Please set down only the lines running from the one with "Image resolution: width=334" through the last line of the entries, exactly as written and without any pictures.

---- WORKING DATA

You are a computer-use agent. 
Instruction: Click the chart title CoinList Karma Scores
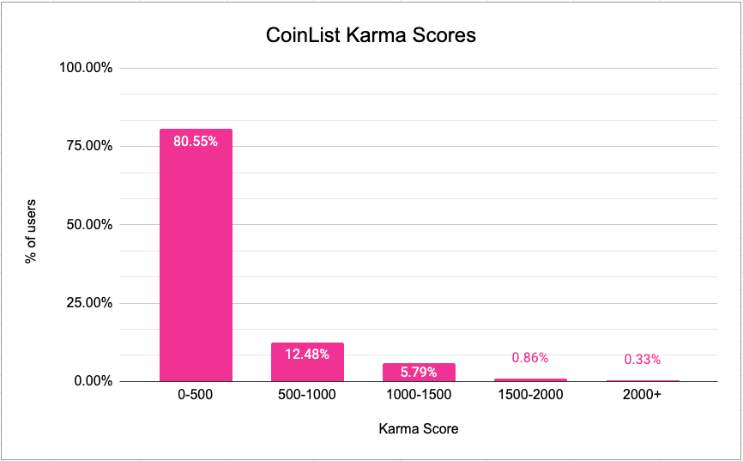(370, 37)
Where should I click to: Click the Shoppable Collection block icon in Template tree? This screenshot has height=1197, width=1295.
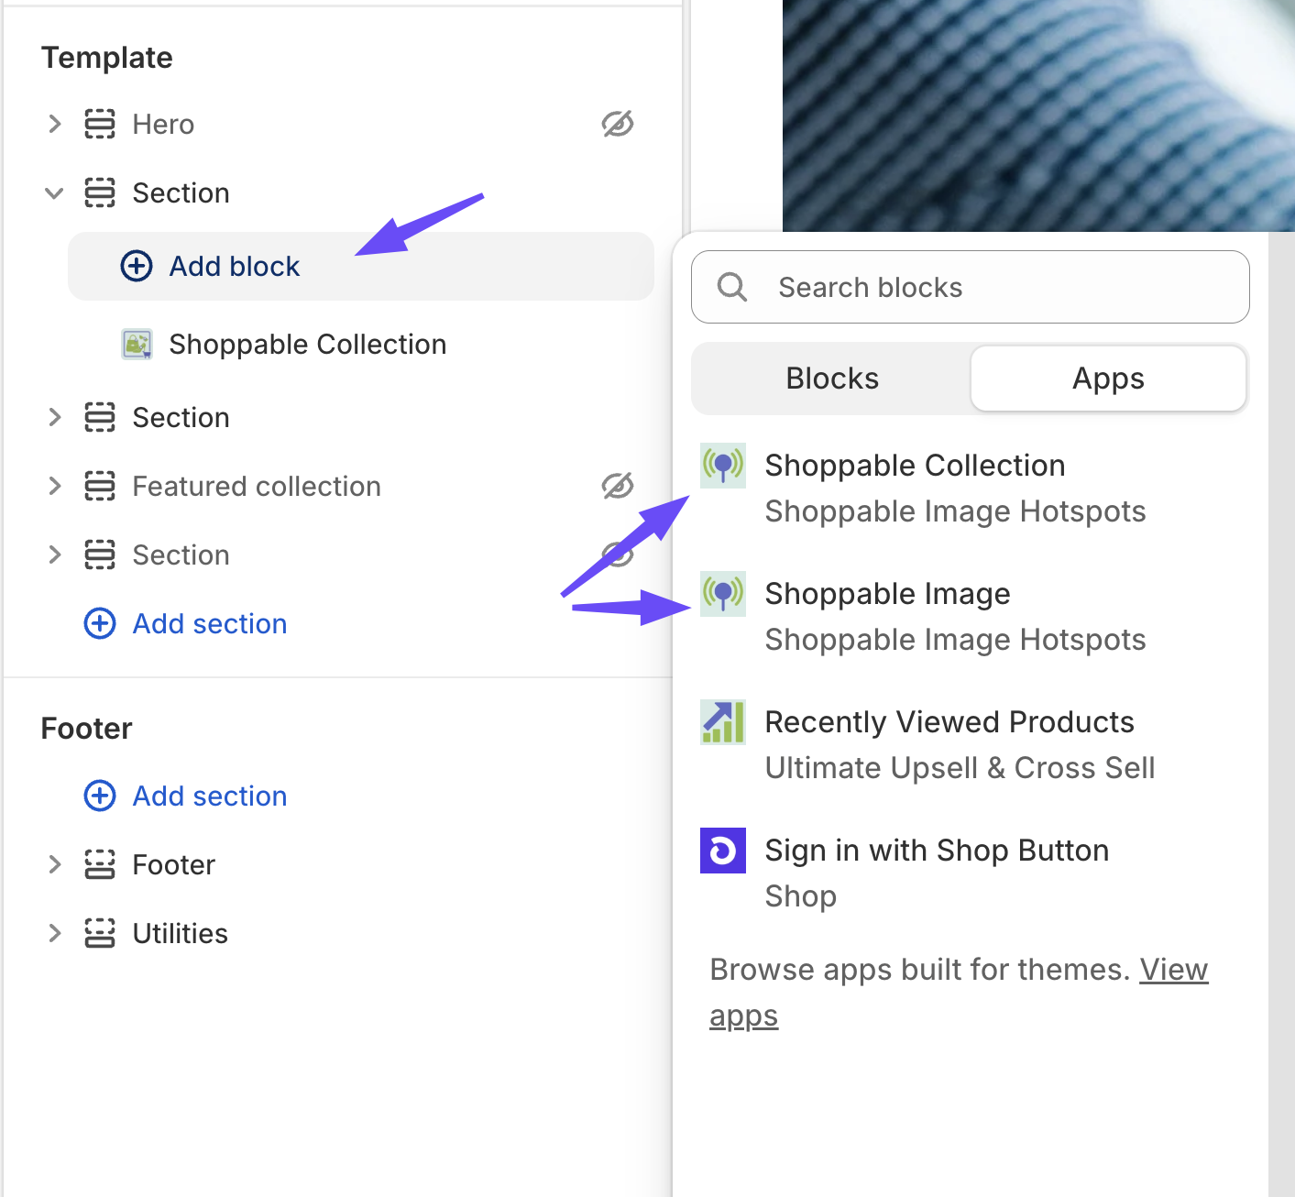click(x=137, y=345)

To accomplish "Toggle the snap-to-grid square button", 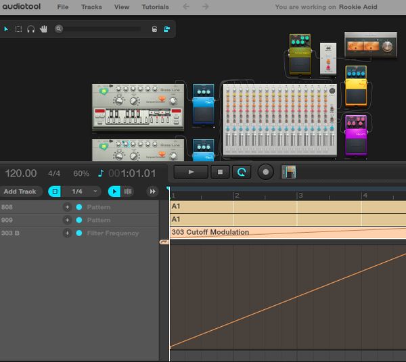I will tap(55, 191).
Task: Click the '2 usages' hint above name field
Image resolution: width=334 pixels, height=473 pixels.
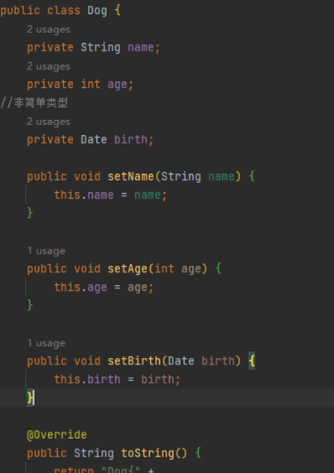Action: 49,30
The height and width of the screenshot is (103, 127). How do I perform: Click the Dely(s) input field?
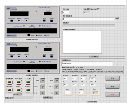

--------

» **RESPONSE BOX**
Image resolution: width=334 pixels, height=473 pixels.
Action: 49,30
The height and width of the screenshot is (103, 127). How do I perform: Click the Dely(s) input field?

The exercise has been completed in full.